I researched this phone, and while being cool (I like the idea), it’s not practical for me to hunt it, it’s not trivial to buy in my area. However, I have a similar idea to others: an old tiny iPhone (4S or 5S if you can survive with the obsolete system, FaceTime and iMessage works there last time I checked, a year or two ago), or SE 1st gen (I use it as my second phone to my 12 mini), which is perfectly usable (Safari is stuck at whatever version it has from iOS 15). It’s not very practical everyday phone, but it works for most tasks, including navigation with maps. So if you’re hunting a small distraction free phone, an obsolete iPhone is a pretty decent thing to buy, and is usually cheap. I bet getting a new battery might be more expensive than the phone itself, unless you’re up to the task (it’s not complicated, if you have the basic instruments). I know it’s the opposite of an open phone with an easily swappable battery, but it’s a decent step into the direction. And I found an old iPhone being very usable for very basic tasks. If I had a Pro Max, I’d surely wasted much more time on it. I know because I had one before.

cubefox

For YouTube addicts I recommend uninstalling the app, using the website, and installing the Unhook browser extension for Chrome/Firefox/Edge. It can remove recommendations, shorts and a bunch of other stuff.

https://unhook.app/

fleebee

I second this. I had a tendency to get stuck watching YouTube videos before I hid all algorithmic recommendations and the Home page with Unhook. I can finally use YouTube without getting distracted, and there's no way I'm going back.

I just wish I had an addon like this for, well, everything. The browser is such a great platform because you can have this much control over your experience--no such luck with mobile apps.

BoredPositron

You don't treat the symptoms; you treat the cause. dumbphones, minimalist phones, and crippled smartphones are as effective as a smoker throwing away a full pack, only to buy a new one when stressed or drunk.
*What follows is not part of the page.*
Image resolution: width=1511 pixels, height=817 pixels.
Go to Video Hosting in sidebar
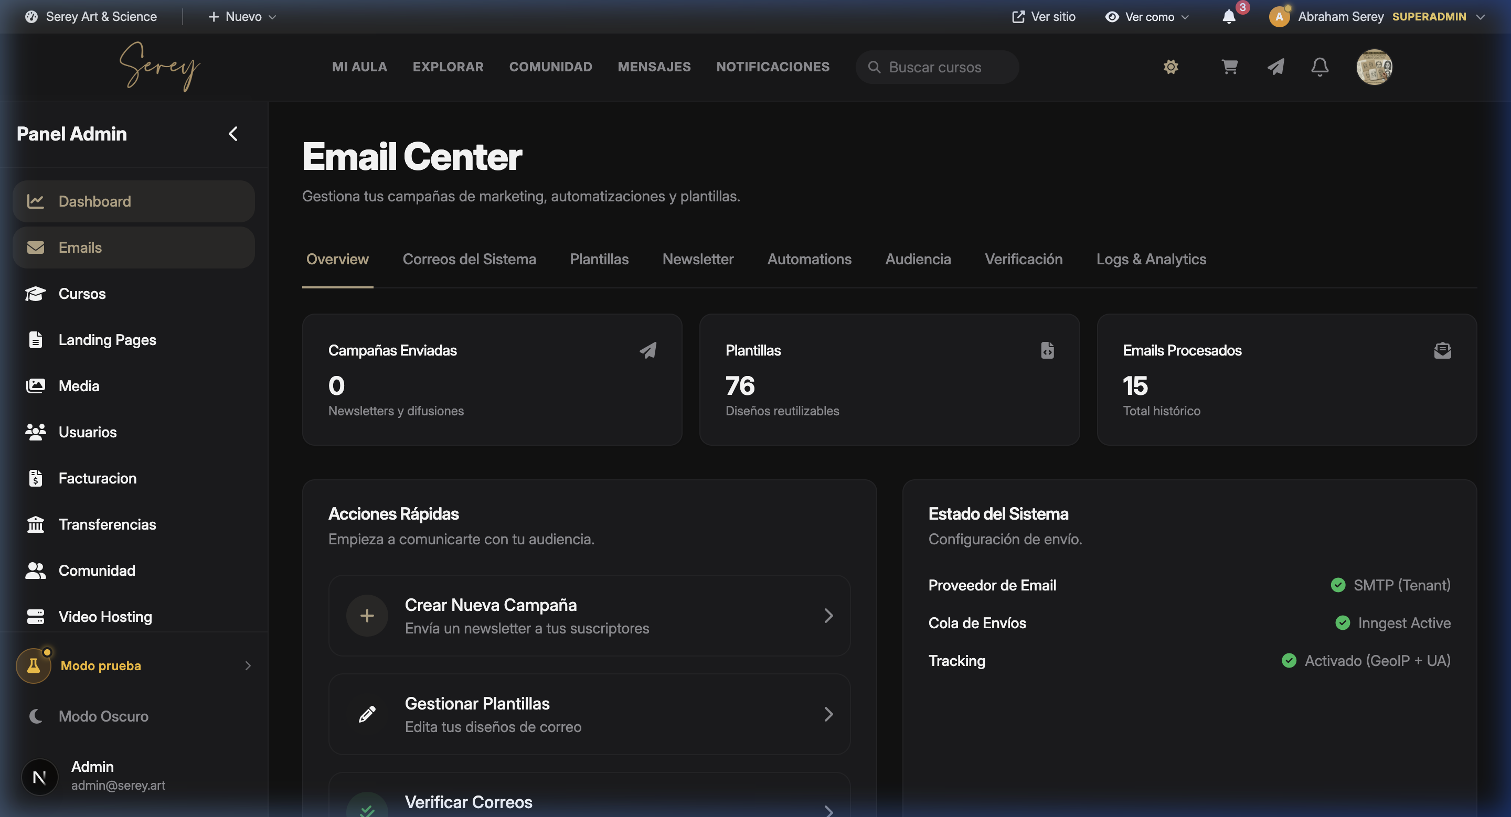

If you use doomscrolling as an escape, you will inevitably fall back to it when life hits. While a few may manage to change their habits with a restricted device if the stars align for long enough, it won't work for most. You need to first figure out why you do it.

oarsinsync

“You must figure out why you smoke in the first place, before you will be able to quit” isn’t a universal truth.

makeitdouble

This isn't universal but will tremendously help quitting. There will still be the nicotine issue, but it will help clear the other factors that can be as powerful as the physical addiction.

BoredPositron

Because you know why you are smoking because you are addicted to nicotine.